== SOURCE MATERIAL ==

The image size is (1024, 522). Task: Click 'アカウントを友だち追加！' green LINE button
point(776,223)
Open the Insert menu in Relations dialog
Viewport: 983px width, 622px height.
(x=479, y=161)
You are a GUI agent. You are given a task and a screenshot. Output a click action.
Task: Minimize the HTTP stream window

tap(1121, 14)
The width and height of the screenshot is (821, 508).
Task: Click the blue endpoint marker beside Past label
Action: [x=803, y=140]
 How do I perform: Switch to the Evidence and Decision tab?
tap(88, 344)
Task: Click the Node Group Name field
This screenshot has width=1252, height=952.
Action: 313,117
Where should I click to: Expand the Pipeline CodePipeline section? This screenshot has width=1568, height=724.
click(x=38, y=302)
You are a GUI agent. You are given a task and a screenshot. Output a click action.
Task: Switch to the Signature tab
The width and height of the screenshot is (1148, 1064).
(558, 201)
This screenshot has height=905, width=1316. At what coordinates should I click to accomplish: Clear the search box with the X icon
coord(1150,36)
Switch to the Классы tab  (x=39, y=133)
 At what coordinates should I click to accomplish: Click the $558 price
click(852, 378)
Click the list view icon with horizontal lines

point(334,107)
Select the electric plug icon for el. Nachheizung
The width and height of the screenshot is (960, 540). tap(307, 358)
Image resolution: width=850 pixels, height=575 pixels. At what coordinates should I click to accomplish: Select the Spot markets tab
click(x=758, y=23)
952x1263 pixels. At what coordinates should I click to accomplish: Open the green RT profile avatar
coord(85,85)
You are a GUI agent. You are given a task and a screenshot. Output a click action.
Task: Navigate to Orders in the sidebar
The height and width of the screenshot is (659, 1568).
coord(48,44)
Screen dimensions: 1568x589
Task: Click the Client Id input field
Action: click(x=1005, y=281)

===

**WHAT THE TASK REQUIRES**
Copy the listing above line for line, without changing a single character.

**EXERCISE OUTPUT**
The image size is (1024, 522). Task: Click 'アカウントを友だち追加！' green LINE button
point(776,223)
Open the Insert menu in Relations dialog
Viewport: 983px width, 622px height.
(x=479, y=161)
You are a GUI agent. You are given a task and a screenshot. Output a click action.
Task: Minimize the HTTP stream window

tap(1121, 14)
The width and height of the screenshot is (821, 508).
Task: Click the blue endpoint marker beside Past label
Action: [x=803, y=140]
 How do I perform: Switch to the Evidence and Decision tab?
tap(88, 344)
Task: Click the Node Group Name field
This screenshot has width=1252, height=952.
Action: 313,117
Where should I click to: Expand the Pipeline CodePipeline section? This screenshot has width=1568, height=724.
click(x=38, y=302)
You are a GUI agent. You are given a task and a screenshot. Output a click action.
Task: Switch to the Signature tab
The width and height of the screenshot is (1148, 1064).
(558, 201)
This screenshot has height=905, width=1316. At what coordinates should I click to accomplish: Clear the search box with the X icon
coord(1150,36)
Switch to the Классы tab  (x=39, y=133)
 At what coordinates should I click to accomplish: Click the $558 price
click(852, 378)
Click the list view icon with horizontal lines

point(334,107)
Select the electric plug icon for el. Nachheizung
The width and height of the screenshot is (960, 540). tap(307, 358)
Image resolution: width=850 pixels, height=575 pixels. At what coordinates should I click to accomplish: Select the Spot markets tab
click(x=758, y=23)
952x1263 pixels. At what coordinates should I click to accomplish: Open the green RT profile avatar
coord(85,85)
You are a GUI agent. You are given a task and a screenshot. Output a click action.
Task: Navigate to Orders in the sidebar
The height and width of the screenshot is (659, 1568).
coord(48,44)
Screen dimensions: 1568x589
Task: Click the Client Id input field
Action: click(x=1005, y=281)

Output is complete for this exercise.